## What you will do:
From the line with "Viewport: 750px width, 1076px height." through the last line of the records below, both ends included, transcribe only those lines, exactly, and omit the pictures.

## Information supplied:
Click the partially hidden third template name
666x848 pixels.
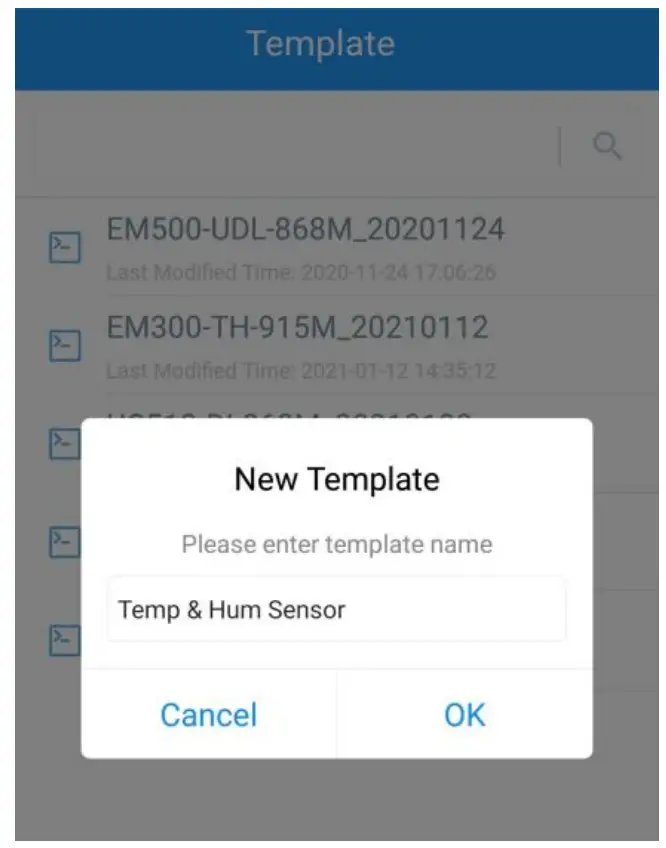pos(289,416)
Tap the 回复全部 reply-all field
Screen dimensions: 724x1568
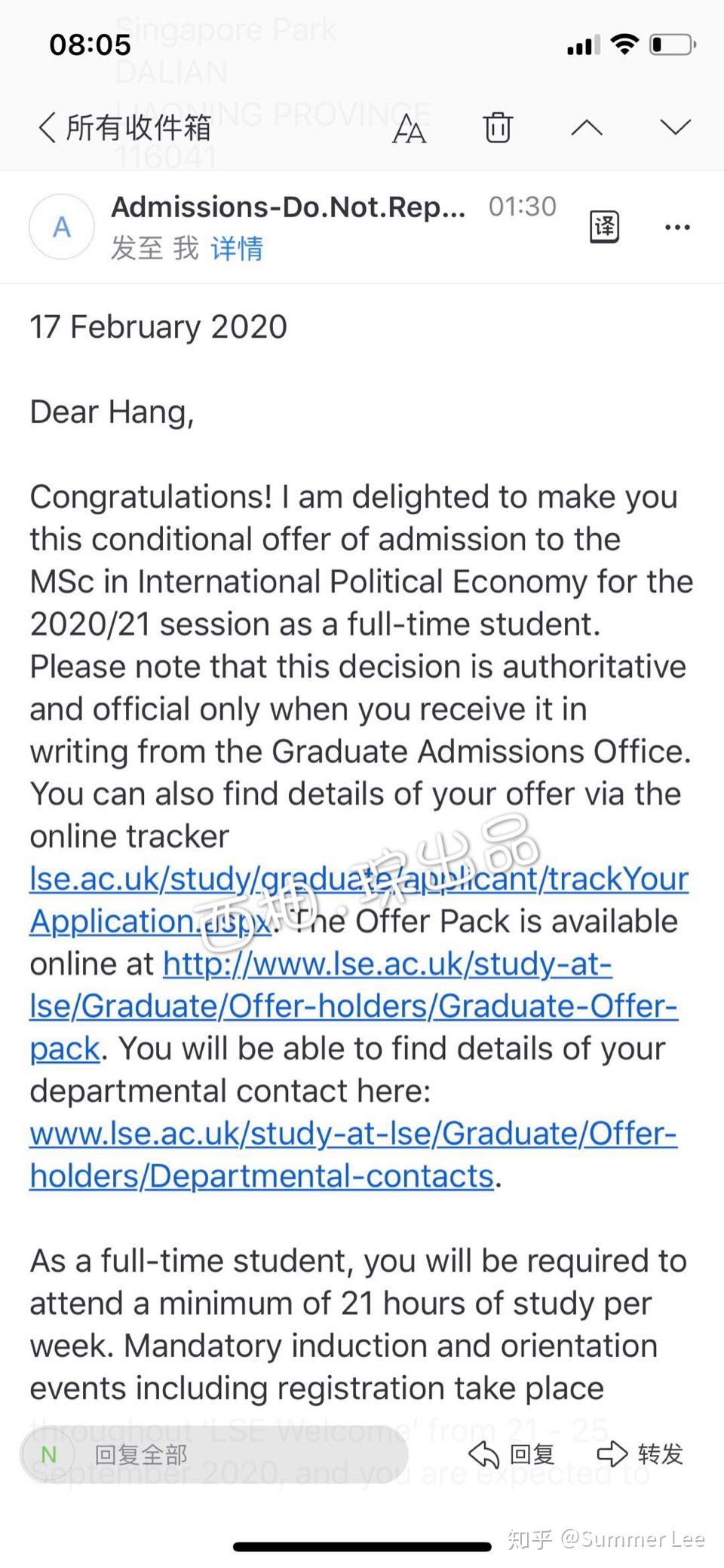tap(215, 1454)
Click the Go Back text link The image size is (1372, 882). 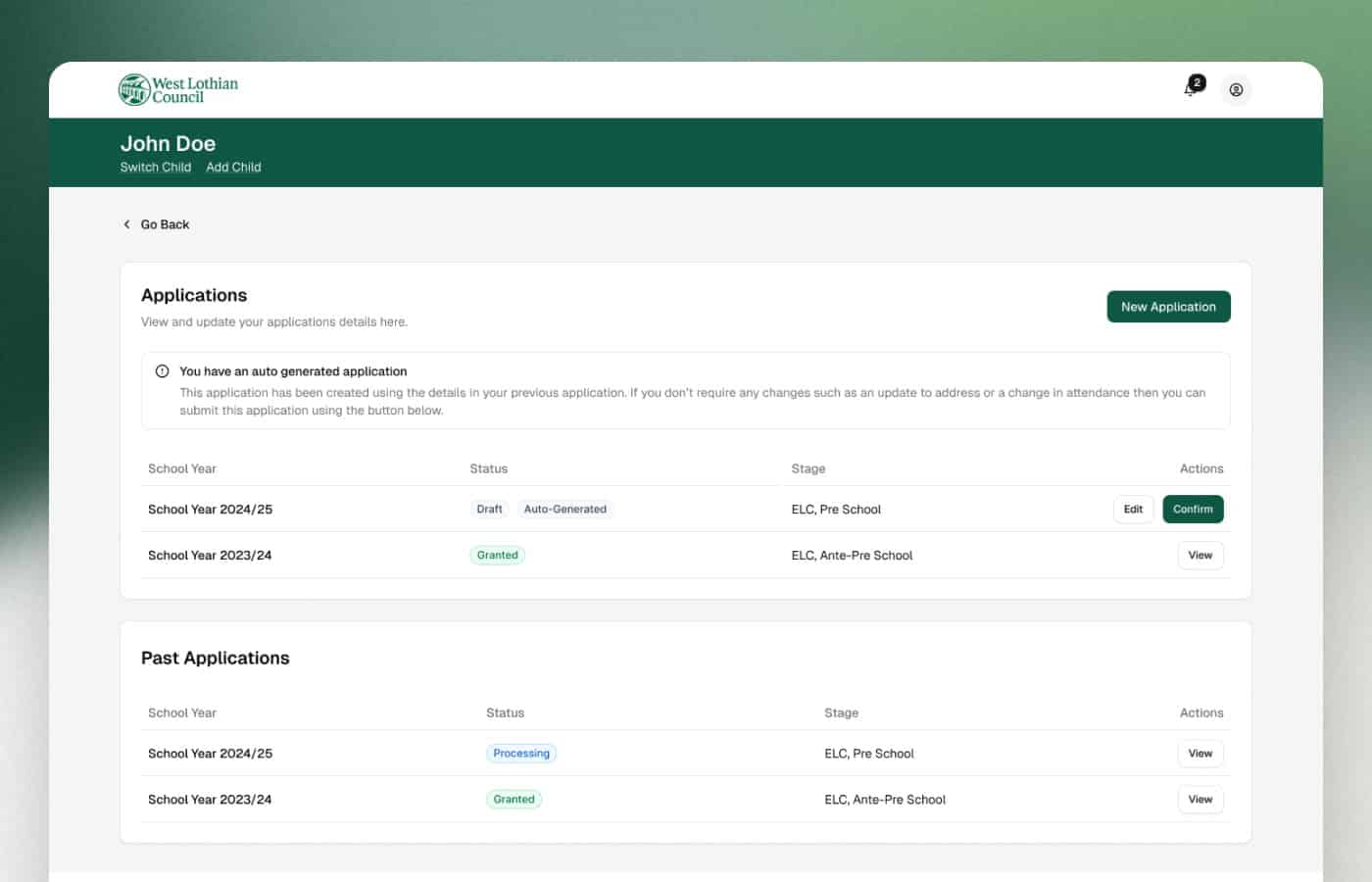[x=165, y=224]
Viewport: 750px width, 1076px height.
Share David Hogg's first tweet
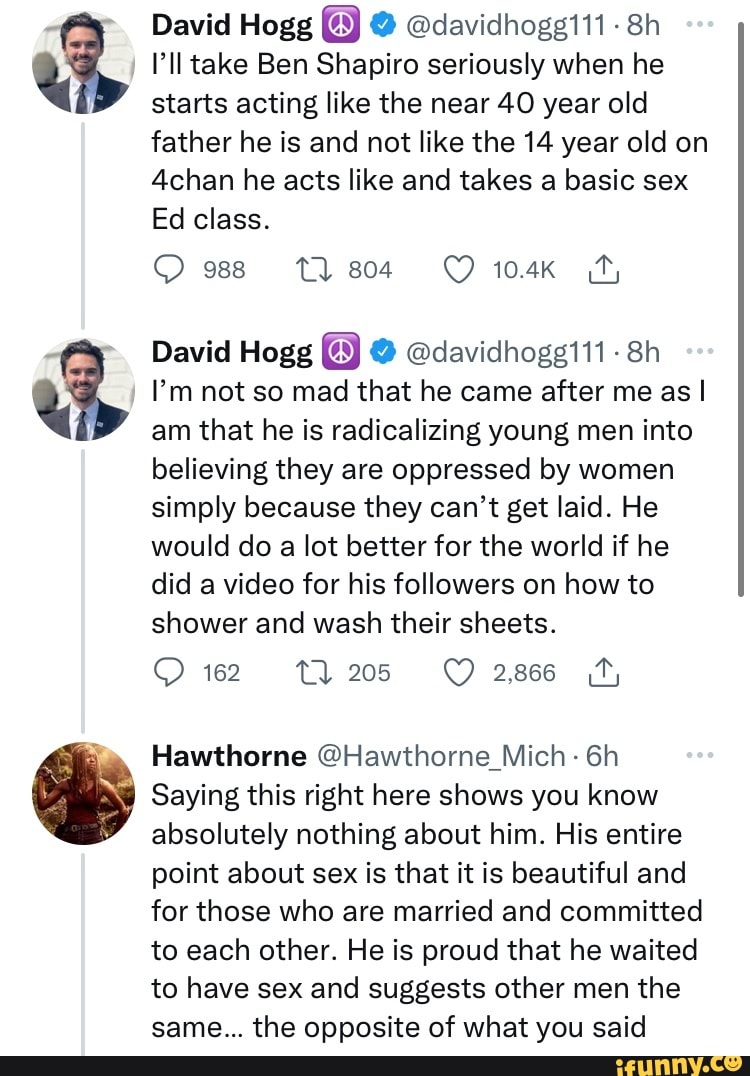[603, 268]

## Result for this exercise:
Viewport: 750px width, 1076px height.
Share David Hogg's first tweet
[603, 268]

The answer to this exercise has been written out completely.